The recent decision, made by the AISC in the presence of the party top brass, will also go to restore some trust political leaders had lost among the people with every extension of the CA deadline in the past. Their original mandate, after the historic CA elections, was to conclude the peace process in six months and to promulgate the country’s federal republican constitution in two years. Now, the final deadline, at least in the legal sense, is May 27. The Supreme Court has ordered that the government and the parliament respect the deadline for completing the twin tasks or go for other options outside the CA. Nobody knows what the country has in store beyond May 27 if it sees no hint of progress in the national tasks as per the timeline. In that backdrop, what parties were able to achieve at the AISC meeting certainly gives a sense of the peace process moving forward.

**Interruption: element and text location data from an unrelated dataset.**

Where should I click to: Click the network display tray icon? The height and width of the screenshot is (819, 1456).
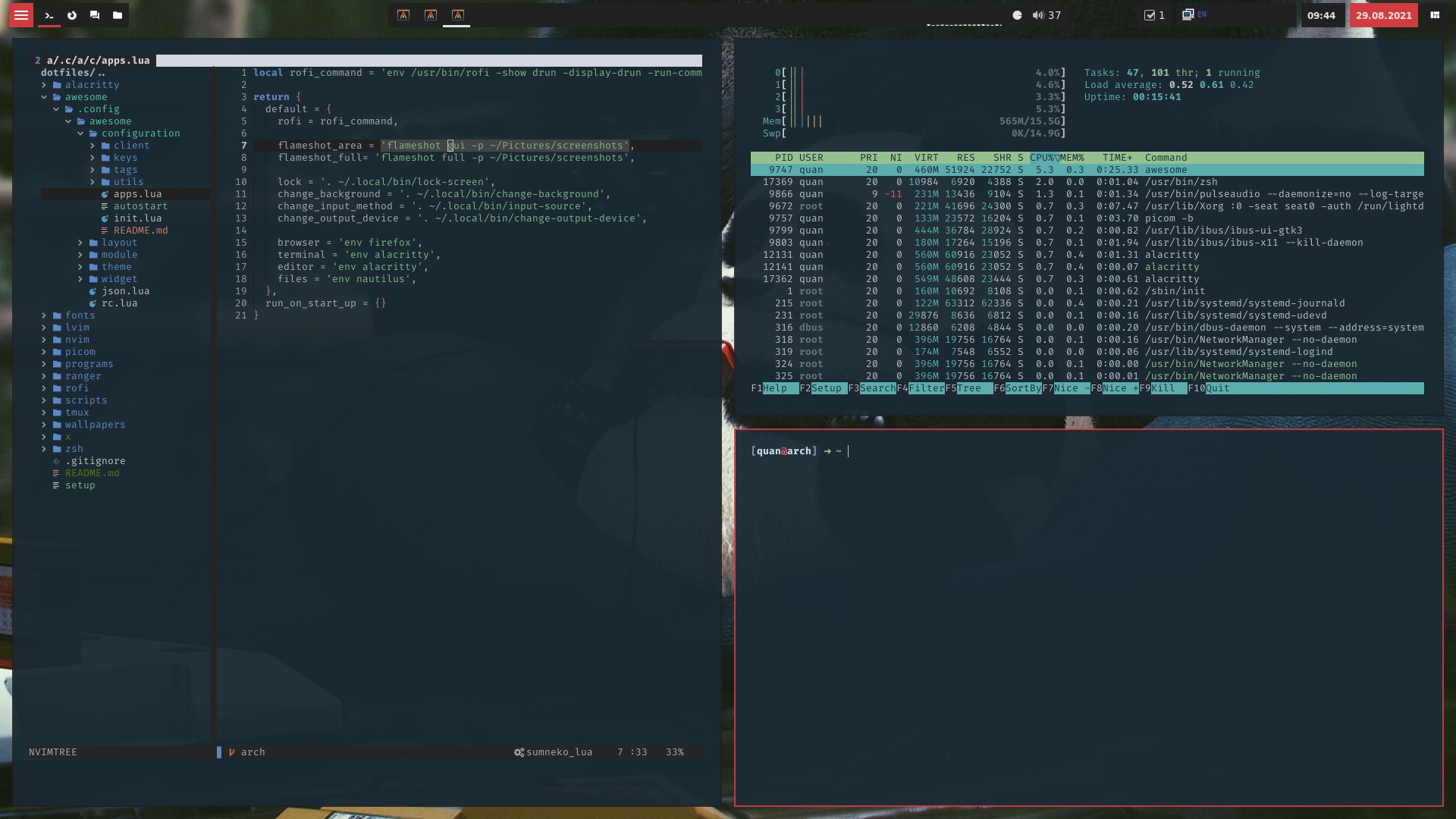[1188, 15]
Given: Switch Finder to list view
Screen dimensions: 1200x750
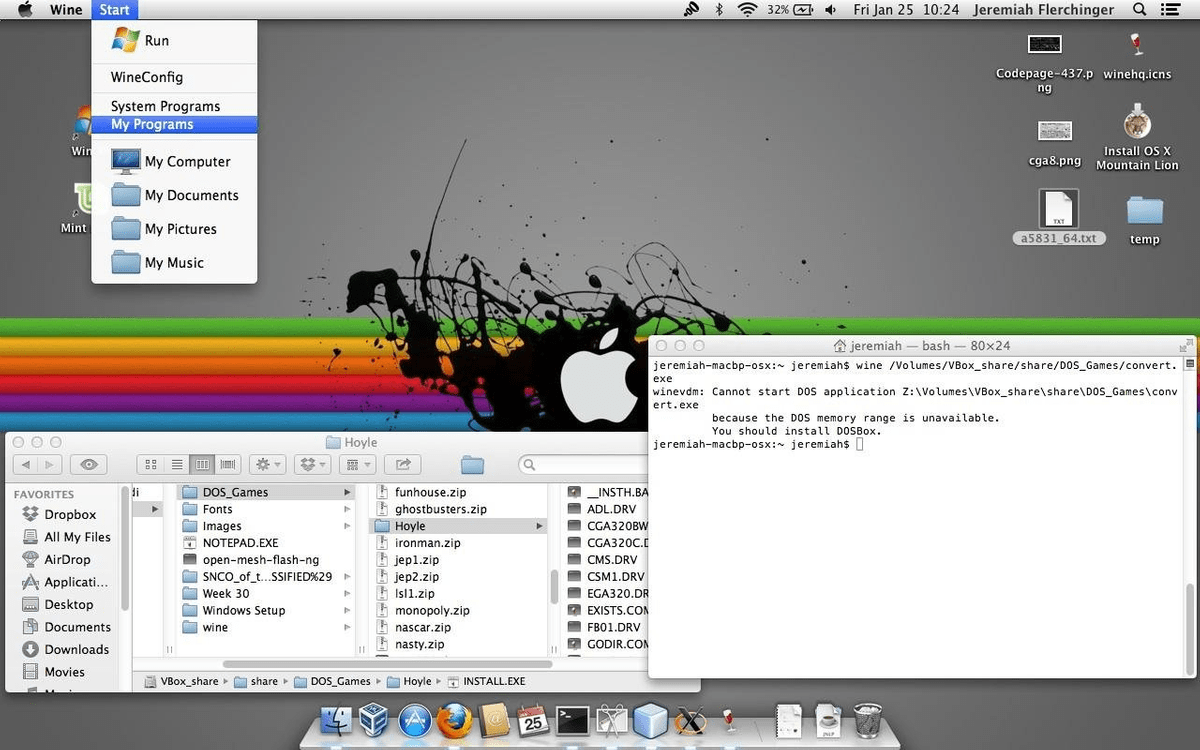Looking at the screenshot, I should click(x=178, y=464).
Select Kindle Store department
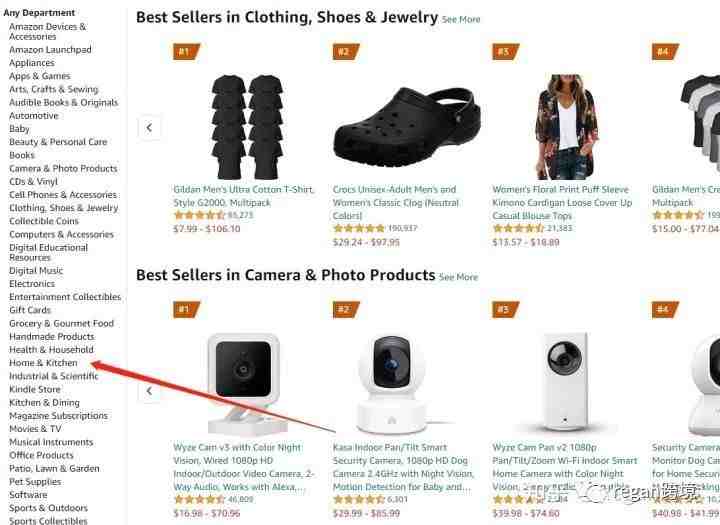Image resolution: width=720 pixels, height=525 pixels. point(34,390)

In fact, according to leaders, the decision has opened doors to peace and constitution. They have agreed that once the peace process concludes, constitution writing will gain momentum, putting to rest debates on structure of the NA directorate, composition of the selection committee, the issue of rank determination and training period for Maoist combatants and so on. Next ‘to do’ list, again, has many items in the lineup, including evacuation of the cantonments and shortening the parliamentary procedures to promulgate the new constitution. As work progresses, the ex-fighters, who still have a choice to retire voluntarily or go for rehabilitation like their comrades had done during the regrouping of combatants sometime ago, would do well to support the political move wholeheartedly and follow the code of conduct being developed by the government. The army chief has also shown readiness to implement the consensus decision. All this shows expectations are building up that political uncertainties will go away and the peace process will end, allowing for the promulgation of the new constitution so the nation can get down to addressing its real challenge: the social and economic inequalities.